Hetzpredigt gegen homosexuelle und queere Menschen in Pforzheim: Verurteilung wird rechtskräftig

Karlsruhe, 10. Juni 2026 (JPD) Die Verurteilung eines österreichischen Laienpredigers wegen Volksverhetzung ist rechtskräftig. Der 1. Strafsenat des Oberlandesgerichts Karlsruhe hat die Revision des heute 34-Jährigen gegen ein Urteil des Landgerichts Karlsruhe mit Beschluss vom 1. Juni 2026 als unbegründet verworfen. Die gegen ihn verhängte Geldstrafe von 150 Tagessätzen zu je 45 Euro bleibt damit bestehen.

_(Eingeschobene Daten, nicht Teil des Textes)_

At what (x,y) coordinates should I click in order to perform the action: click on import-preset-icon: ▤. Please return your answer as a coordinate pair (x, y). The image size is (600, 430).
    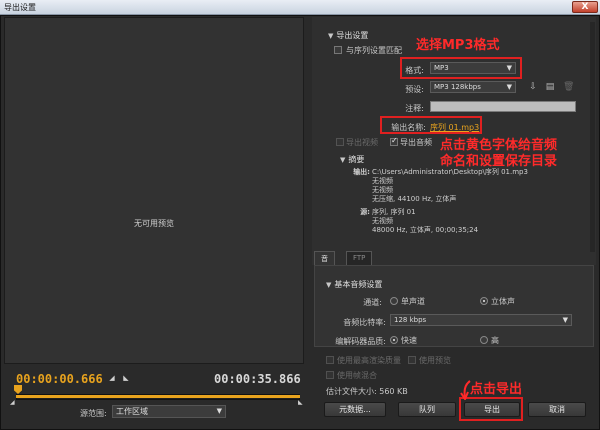
    Looking at the image, I should click on (550, 87).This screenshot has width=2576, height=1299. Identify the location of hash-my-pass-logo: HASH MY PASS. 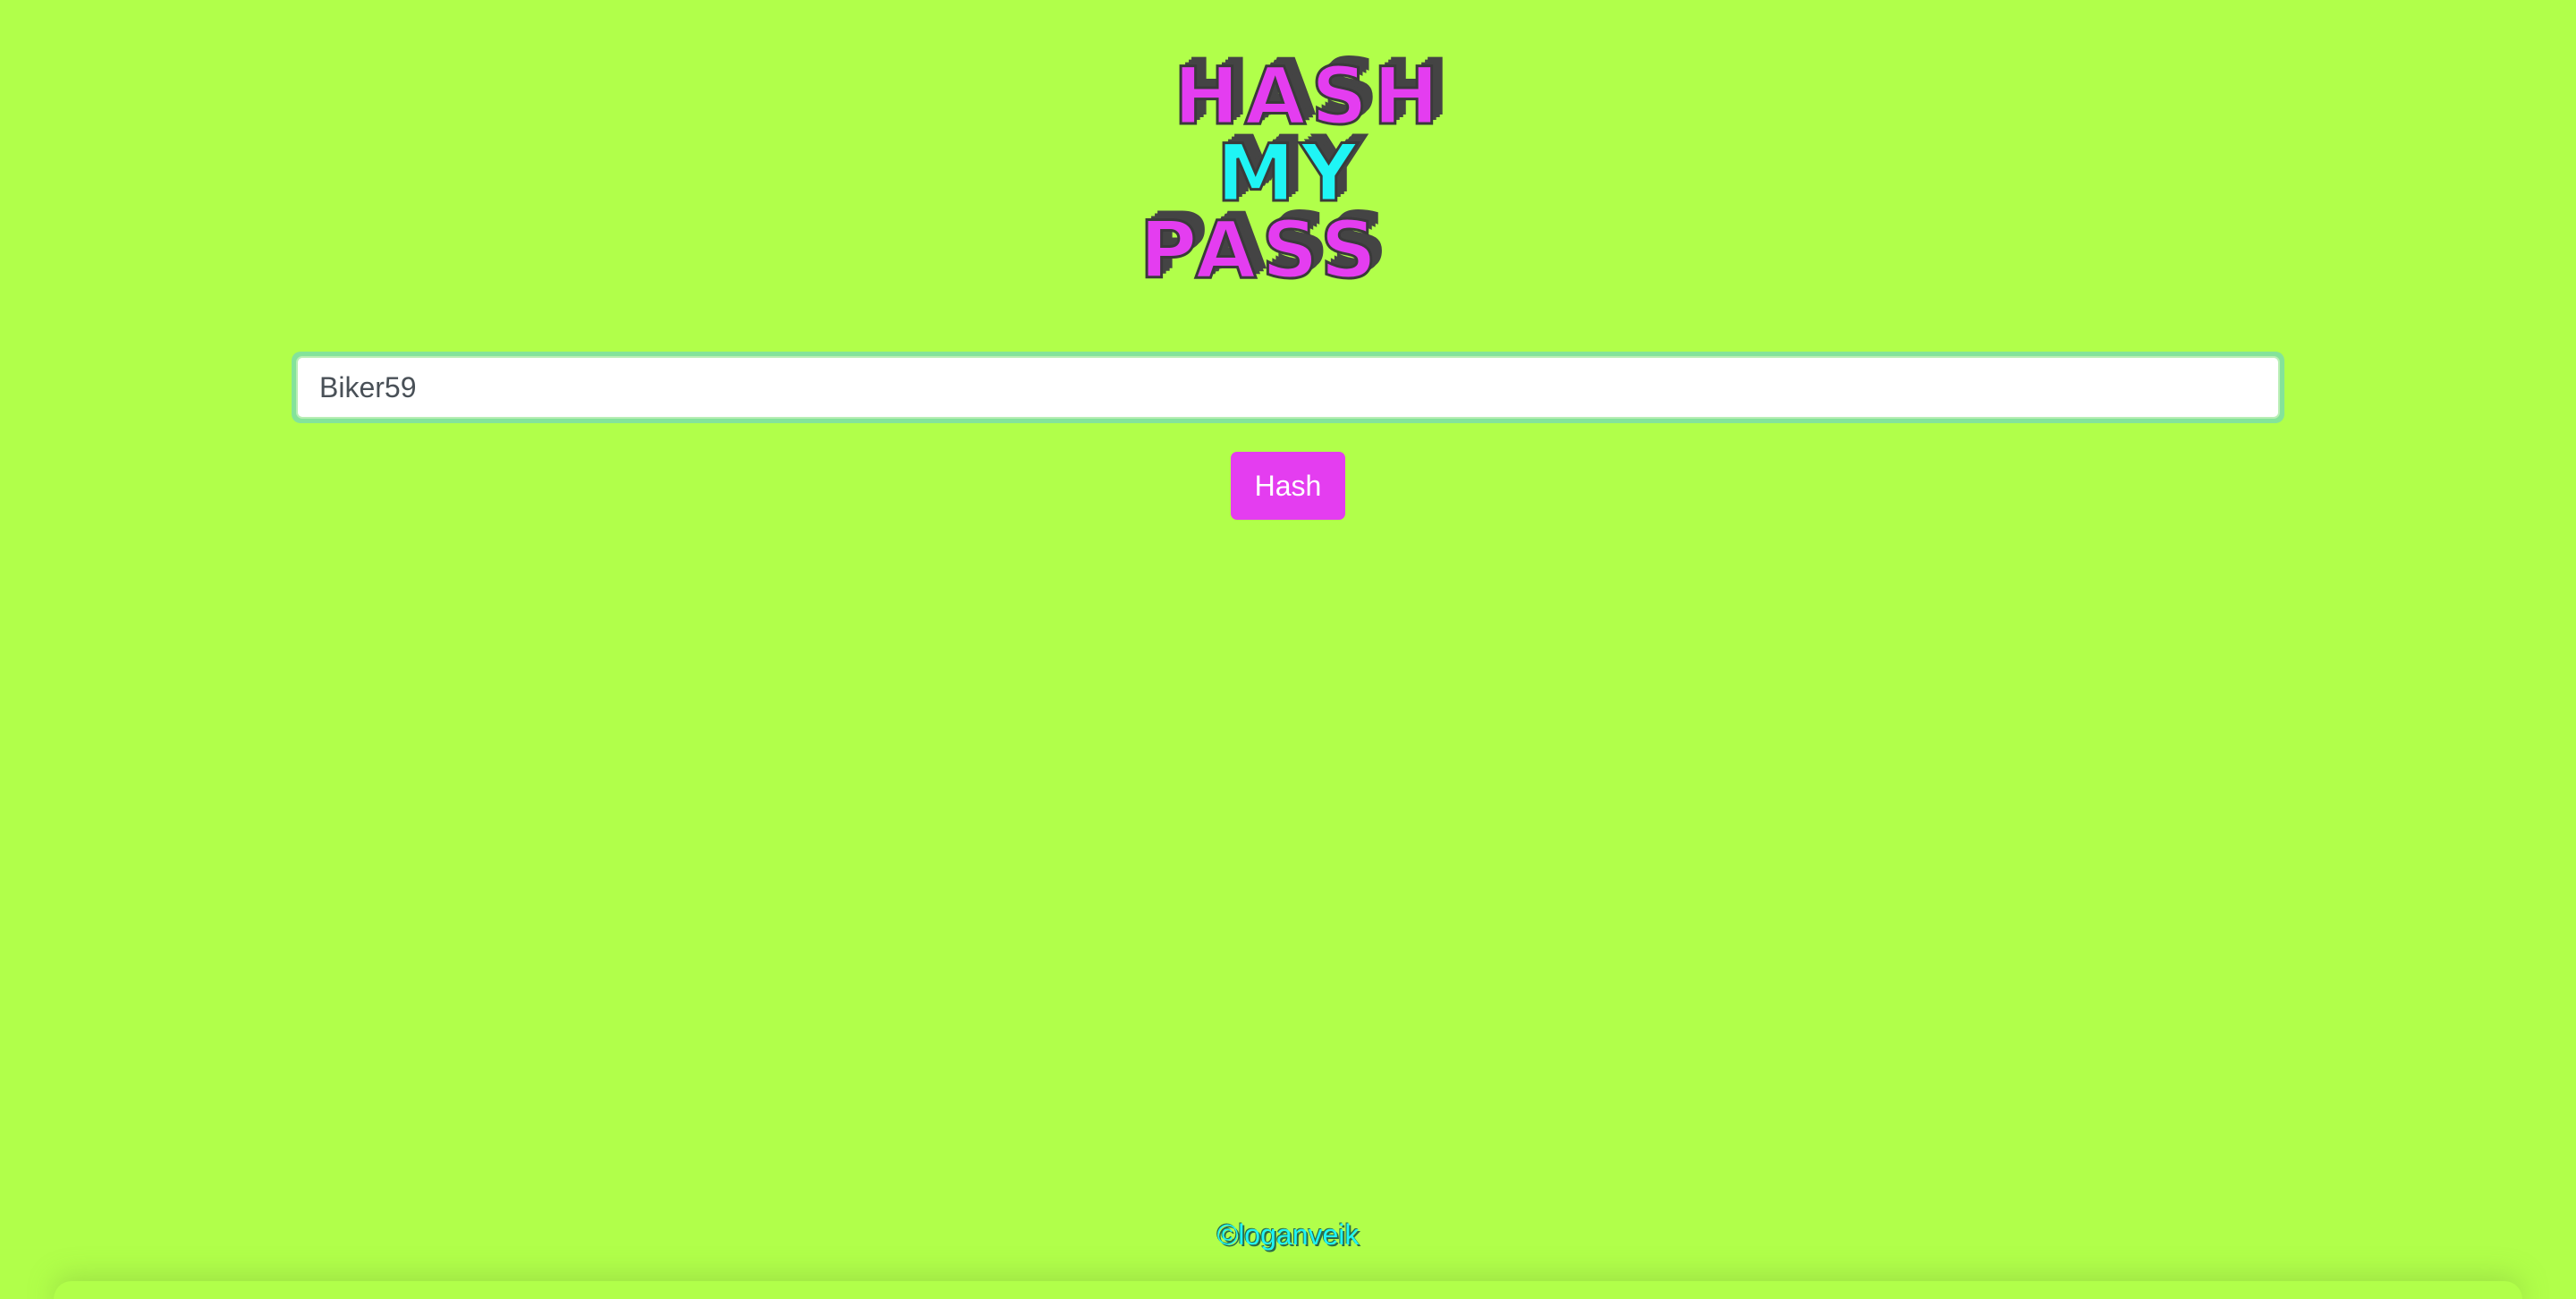
(1290, 177).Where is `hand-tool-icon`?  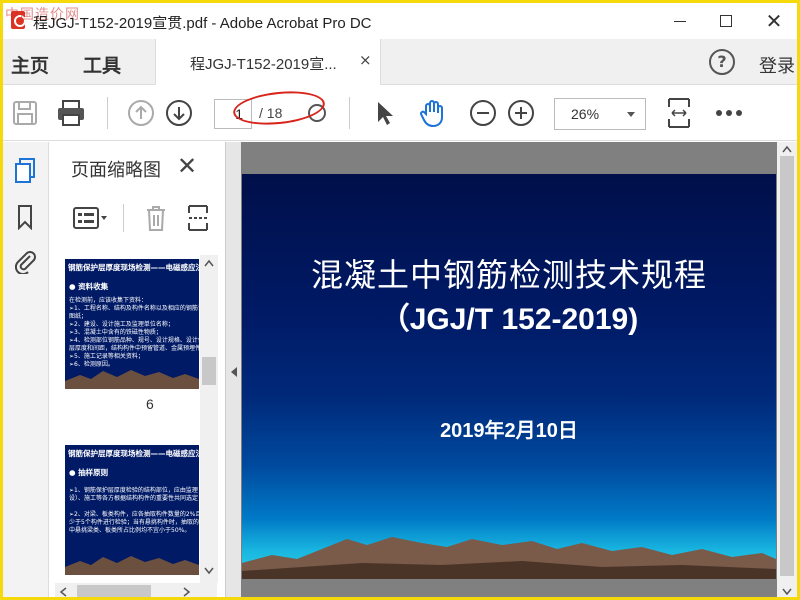
hand-tool-icon is located at coordinates (433, 113).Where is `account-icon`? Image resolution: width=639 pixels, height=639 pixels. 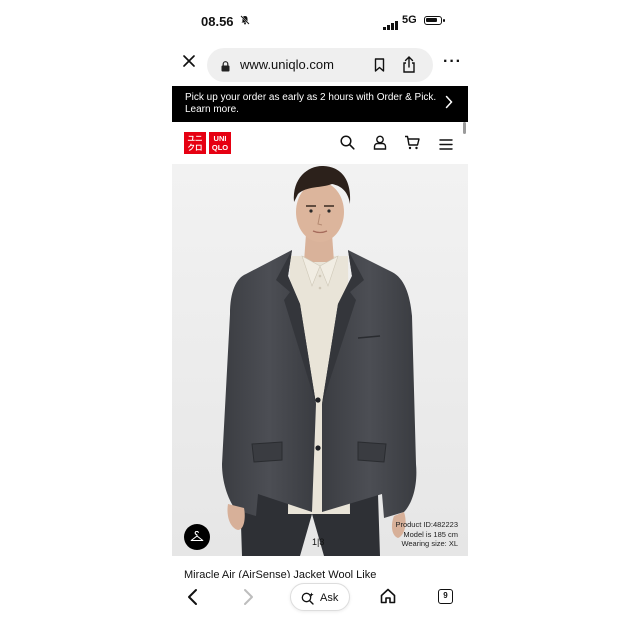
account-icon is located at coordinates (380, 145).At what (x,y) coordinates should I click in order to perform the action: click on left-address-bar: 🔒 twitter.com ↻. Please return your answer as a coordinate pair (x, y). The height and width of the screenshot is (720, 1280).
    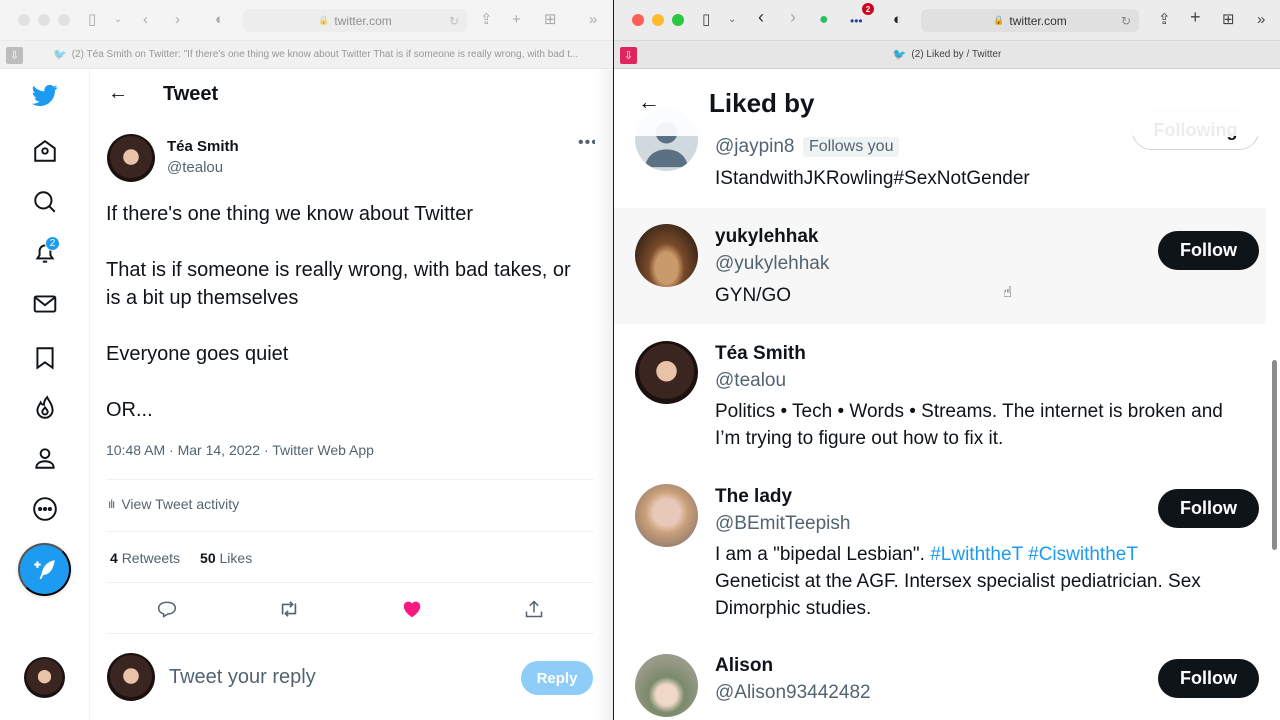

Der Angeklagte hatte am 11. Juni 2023 in der „Baptistenkirche Zuverlässiges Wort“ in Pforzheim vor bis zu 15 Zuhörern eine Predigt mit dem Titel „Gott hasst Menschen“ gehalten. Die Veranstaltung wurde im Internet übertragen und war anschließend über mehrere Wochen auf verschiedenen Plattformen abrufbar.

Gericht sieht Angriff auf die Menschenwürde homosexueller und queerer Menschen

Nach den Feststellungen des Landgerichts Karlsruhe beschimpfte und verächtlich machte der Prediger homosexuelle und queere Menschen in einer Weise, die geeignet war, den öffentlichen Frieden zu stören. Das Gericht wertete die Äußerungen als Angriff auf die Menschenwürde der betroffenen Personengruppen und sah den Straftatbestand der Volksverhetzung nach § 130 Abs. 1 Nr. 2 StGB als erfüllt an.

Zur Begründung verwies das Landgericht insbesondere auf Aussagen, in denen homosexuelle Menschen und „andere Geschlechter“ als von Gott endgültig verworfene Personen dargestellt und mit weggeworfenem Müll verglichen wurden. Zudem habe der Angeklagte erklärt, diese Menschen hätten „den Tod verdient“ und sollten vom Staat „vernichtet“ werden. Nach Auffassung des Gerichts wurden sie dadurch als minderwertig, verachtenswert und lebensunwürdig dargestellt.

Bereits das Amtsgericht Pforzheim hatte den Angeklagten im Dezember 2024 wegen Volksverhetzung verurteilt. Seine Berufung, mit der er einen Freispruch erreichen wollte, blieb vor dem Landgericht erfolglos. Die Berufung der Staatsanwaltschaft führte lediglich zu einer geringfügigen Erhöhung des Tagessatzes von 40 auf 45 Euro.

Das Oberlandesgericht Karlsruhe stellte nun fest, dass die Überprüfung des Urteils keinen Rechtsfehler zum Nachteil des Angeklagten ergeben habe. Weitere Rechtsmittel stehen nicht zur Verfügung. Die Verurteilung ist damit rechtskräftig.